▶ [Directions for this task]:
Every line containing the word "agent" is to be copied from the data below.

▶ [Provided data]:

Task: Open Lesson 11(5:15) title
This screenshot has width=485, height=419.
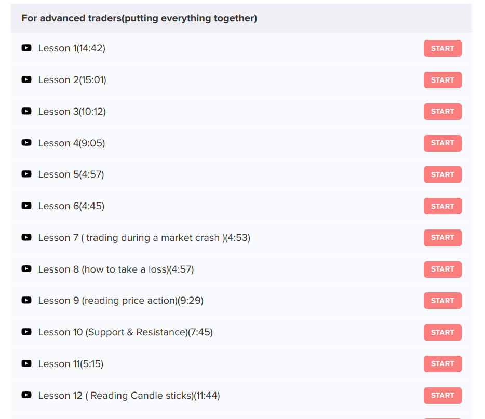Action: pyautogui.click(x=71, y=364)
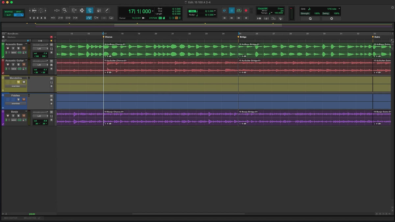Open the MIDI Editor tab at bottom

[11, 218]
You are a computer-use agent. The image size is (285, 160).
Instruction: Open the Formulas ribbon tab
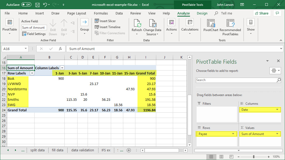(x=101, y=13)
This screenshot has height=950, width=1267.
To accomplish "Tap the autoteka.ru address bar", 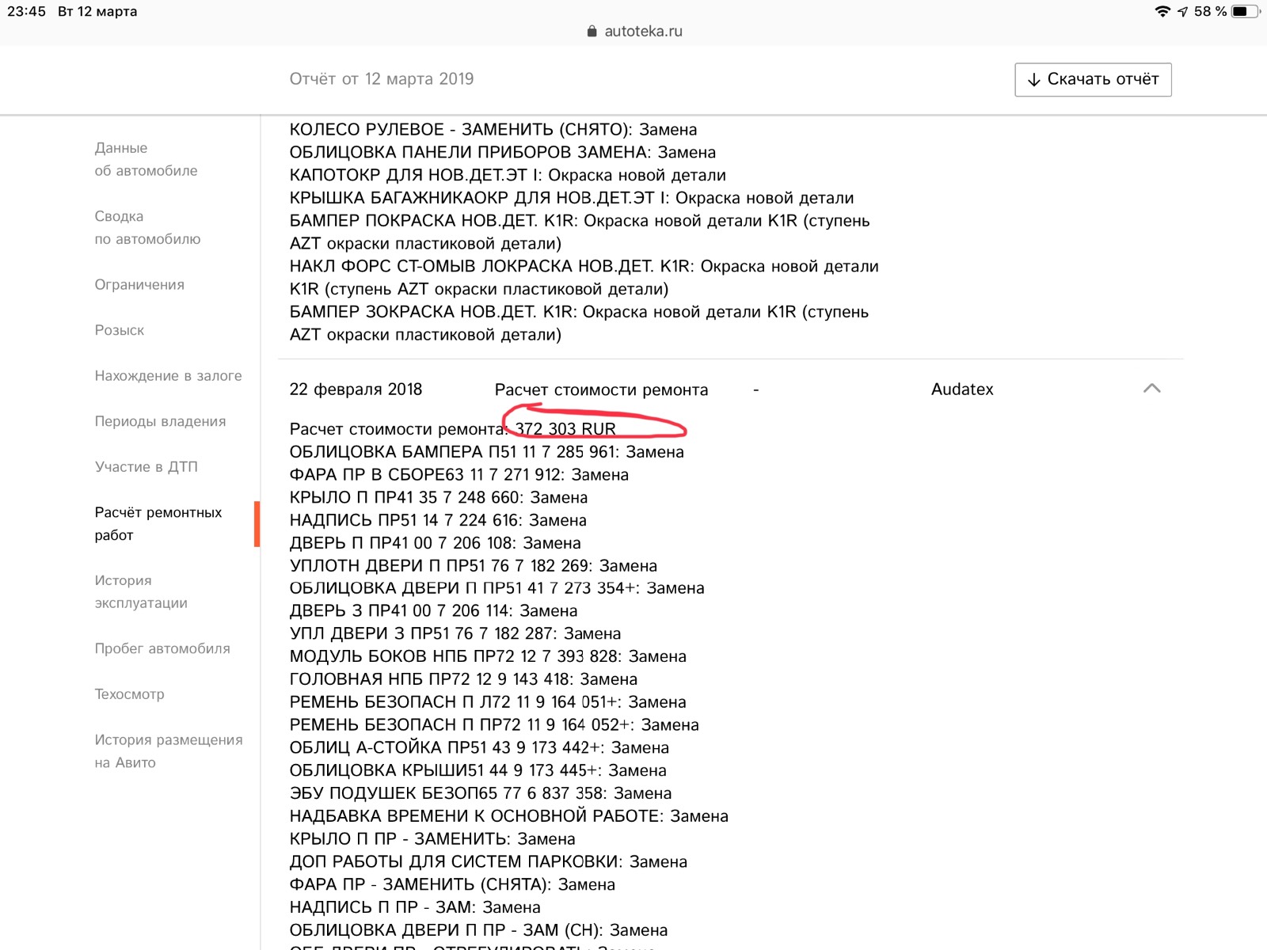I will [642, 32].
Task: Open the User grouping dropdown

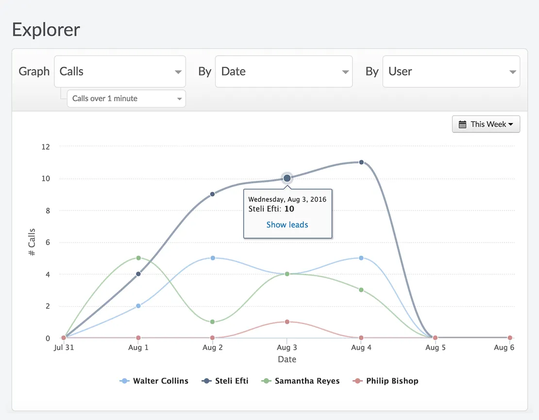Action: coord(451,71)
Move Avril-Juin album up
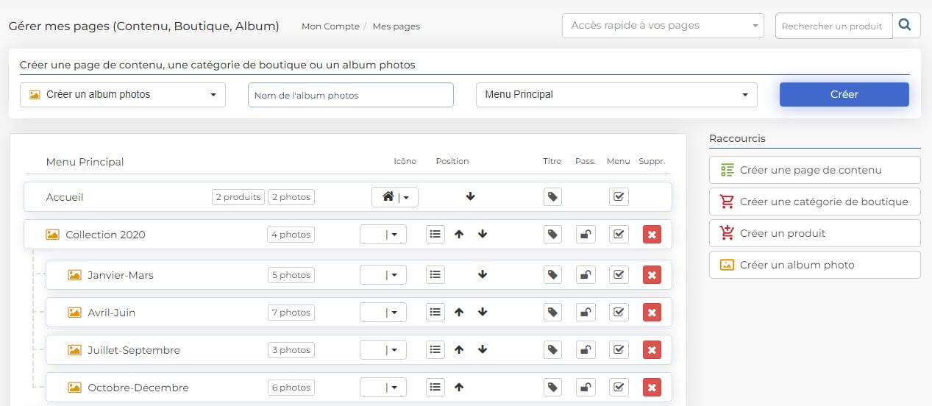This screenshot has height=406, width=932. (x=459, y=313)
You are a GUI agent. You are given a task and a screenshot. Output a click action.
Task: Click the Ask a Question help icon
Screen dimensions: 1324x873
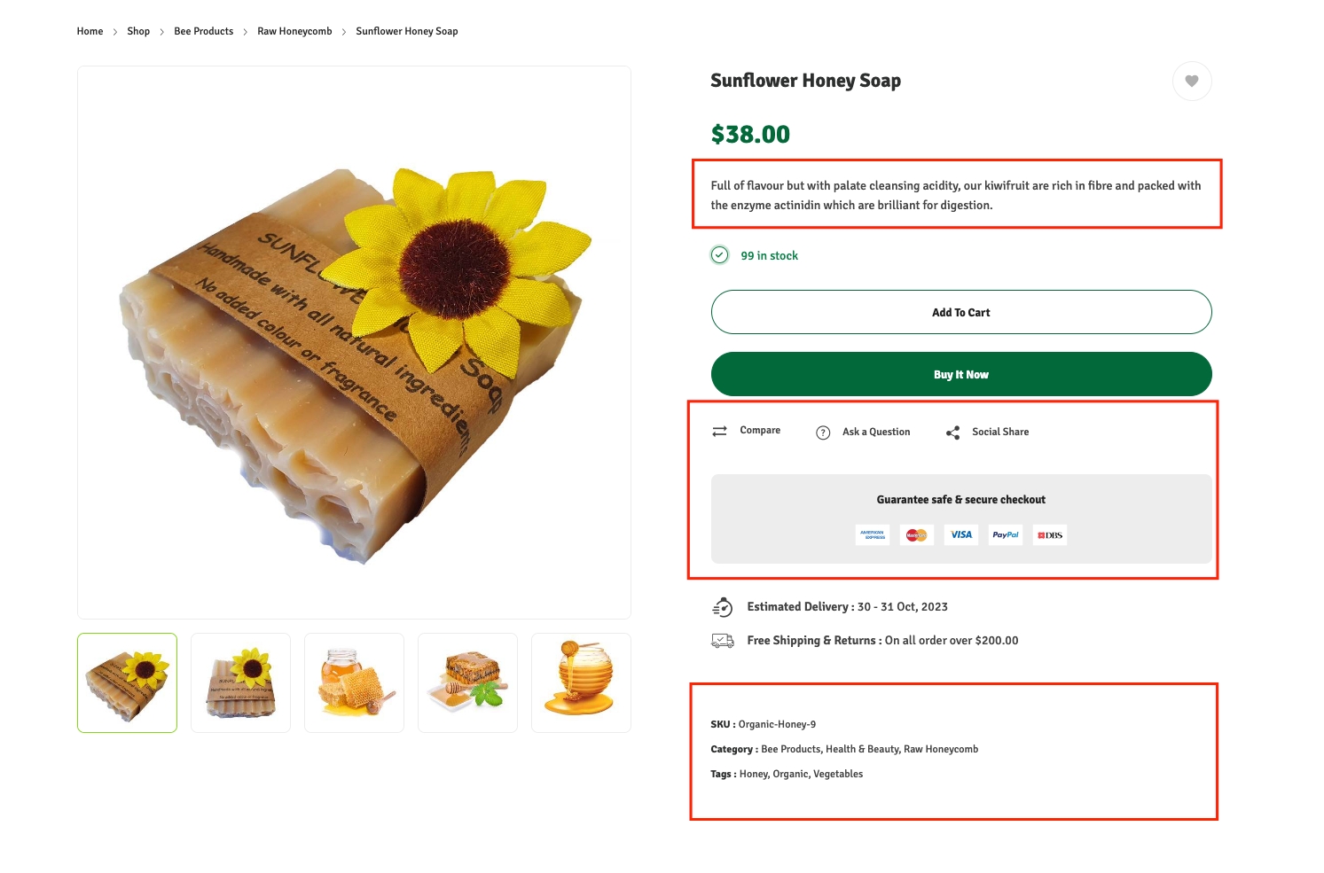point(823,433)
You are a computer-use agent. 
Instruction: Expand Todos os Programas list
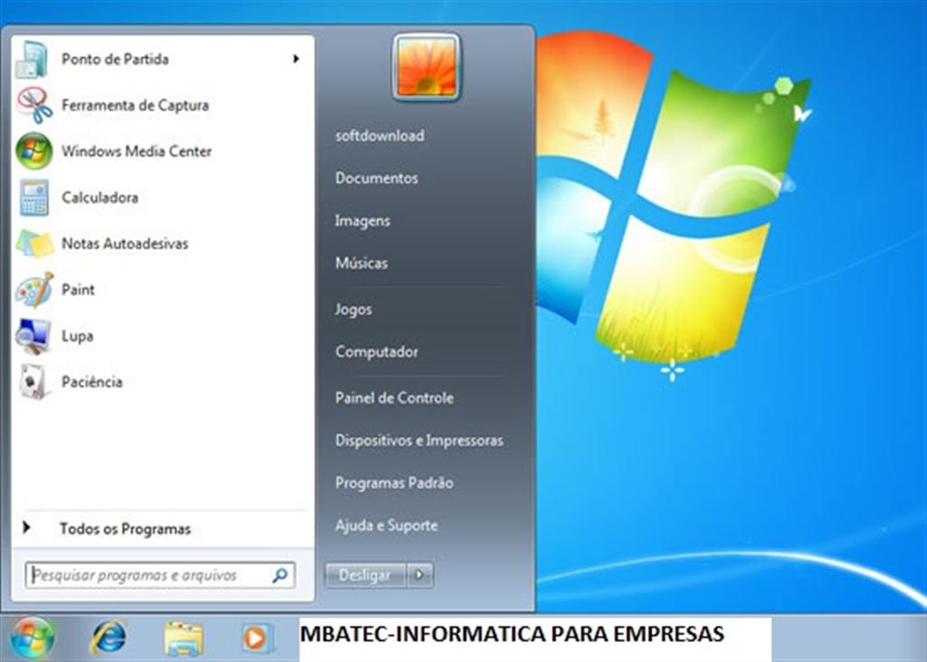(x=124, y=529)
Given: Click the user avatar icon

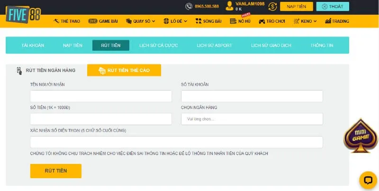Looking at the screenshot, I should 229,6.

▶ [Output below]:
You are a computer-use agent. The image size is (285, 160).
You are a GUI agent. You are given a task and a screenshot. Output a click action.
You are a computer-use agent. 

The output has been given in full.